Extract >>
────────

David - thanks for kind words re Harry reviews: determination not to join the spoilers was paramount. I love Harry and admire JK immensely, but Philip Pulman is something else. As you probably know. His Dark Materials comes to a multiplex near all of us this Christmas as The Amber Spyglass. I can't believe they cast ... groan ... Our Nicole as Mrs Coulter. I guess Our Cate wasn't available.
BTW is it true that Hugh and Deborra-Lee will be taking over from Siiiiimon soon?
Finally ... fantastic insightful, intelligent review of Sir Ian etc, Alison. It's the kind of writing one hopes to read and rarely finds. Thank you.

Alison Croggon said...

Hi Diana - whew! And thanks...

I just wrote a longish essay on His Dark Materials (the poetry in it, of course) for an anthology coming out in the States to coincide with the film - The Golden Compass, actually, though I don't know whether it's just Book 1, better known to us non-Americans as Northern Lights, or if it's the whole deal. Hopefully the former. I've had a look at the trailer and I am so there, it looks beautifully designed. I actually think our Nicole is excellent casting - her beauty is much colder than Ms Blanchett. And she can act if called upon. So fingers crossed.

The quality of JK's writing seems to exercise so many people and, in a way, I'm not sure why.It's not as if she pretends that she's writing Great Literature. (Though her writing style was a real bother for me in Book 5, I admit). If she writes books that transcend their marketing to enthral millions with their story and charm, good on her! I've certainly never resented her success, whereas in weaker moments I'd sneer at Dan Brown. Fwiw, I rate Ursula Le Guin way above Pullman in the style/depth departments, she's something else. Pullman's good, but not great. Whatever that means.

frances said...

hi alison,

i loved the deathly hallows. the last one by the time i got to the end i was just glad it was over, too much and so in need of a merciless editor with a knife. this time though i was just entranced - though spent three days teasing it out with peanut butter sandwiches and afternoons in cafes. there was a tension in it i don't remmeber since prisoner of azkaban. and no she doesn't pretend to be a literary genius but still, for me if reading a book doesn't conjure some internal film or performance it's no good, and she's always been able to do that.

────────

Data extracts >>
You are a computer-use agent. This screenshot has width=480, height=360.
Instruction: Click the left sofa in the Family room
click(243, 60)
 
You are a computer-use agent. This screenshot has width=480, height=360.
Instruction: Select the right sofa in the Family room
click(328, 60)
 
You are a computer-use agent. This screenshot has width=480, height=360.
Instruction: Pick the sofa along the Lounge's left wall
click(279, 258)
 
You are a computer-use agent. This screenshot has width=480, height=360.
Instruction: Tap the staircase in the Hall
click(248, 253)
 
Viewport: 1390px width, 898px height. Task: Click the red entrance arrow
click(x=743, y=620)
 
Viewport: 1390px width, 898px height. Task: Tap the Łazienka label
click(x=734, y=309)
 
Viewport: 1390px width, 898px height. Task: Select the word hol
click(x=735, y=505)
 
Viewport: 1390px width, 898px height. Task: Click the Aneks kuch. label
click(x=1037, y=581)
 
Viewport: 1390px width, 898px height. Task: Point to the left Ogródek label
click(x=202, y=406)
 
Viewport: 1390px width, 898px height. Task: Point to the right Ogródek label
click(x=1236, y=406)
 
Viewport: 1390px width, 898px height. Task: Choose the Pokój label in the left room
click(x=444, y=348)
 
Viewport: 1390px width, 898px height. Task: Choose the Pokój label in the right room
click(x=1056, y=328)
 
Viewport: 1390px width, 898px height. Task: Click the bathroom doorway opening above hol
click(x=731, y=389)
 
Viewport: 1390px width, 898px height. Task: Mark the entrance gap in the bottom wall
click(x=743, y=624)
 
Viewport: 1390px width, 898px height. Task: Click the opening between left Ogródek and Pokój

────────

Exercise 1 >>
In the comment thread on Harry Potter and His Dark Materials, which author does Alison Croggon rate well above Pullman for style and depth?
Exercise 2 >>
Resume the comment thread on Harry Potter and His Dark Materials from its last sentence.

Exercise answer 1 >>
Ursula Le Guin.

Exercise answer 2 >>
i thought maybe she should have killed off ron or a few more central characters. anyway now looking forward to iain banks' latest (while re-reading the bridge)

TimT said...

By gar, it's a good old Sydney-Melbourne conspiracy. It's been a while!

FantasyWriter said...

I can't stand Pullman, comes across to me as far too pretentious, second only to Isabel Allende in this regard - I mean in her books for the young. For sheer fun I'll take Eoin Colfer's Artemis Fowl over Pullman any day. For exquisite writing it's hard to beat David Almond's Skellig.

Alison Croggon said...

I am a HUGE David Almond fan: he's an exquisite writer by any standard. Though I think my favourite book of his might be Heaven Eyes. Or maybe his short stories. Hard to pick...

Actually, he's written a completely beautiful play for young people, called Wild Boy/Wild Girl. Do you know it?

Casey B said...

Re. the Melbourne-Sydney divide: of course it's hard to handicap a national event with so much space between the cities, but yes, it seems that by and large if something from outside Sydney doesn't tour to Sydney then it doesn't have much chance. And when criticisms of this are met with "hey, don't pick on Sydney just because it's got the best theatre", then, as Alison said, those folks need to get out a bit more. There's healthy parochialism and then there's blinkers.

Not that I'm complaining about the Helpmanns this year! I thought the judges exhibited remarkable taste! :-)

FantasyWriter said...

Afraid I haven't read Wild Boy/Wild Girl or the short stories but I'll look for them now. I do have all his novels, I'm a big fan too!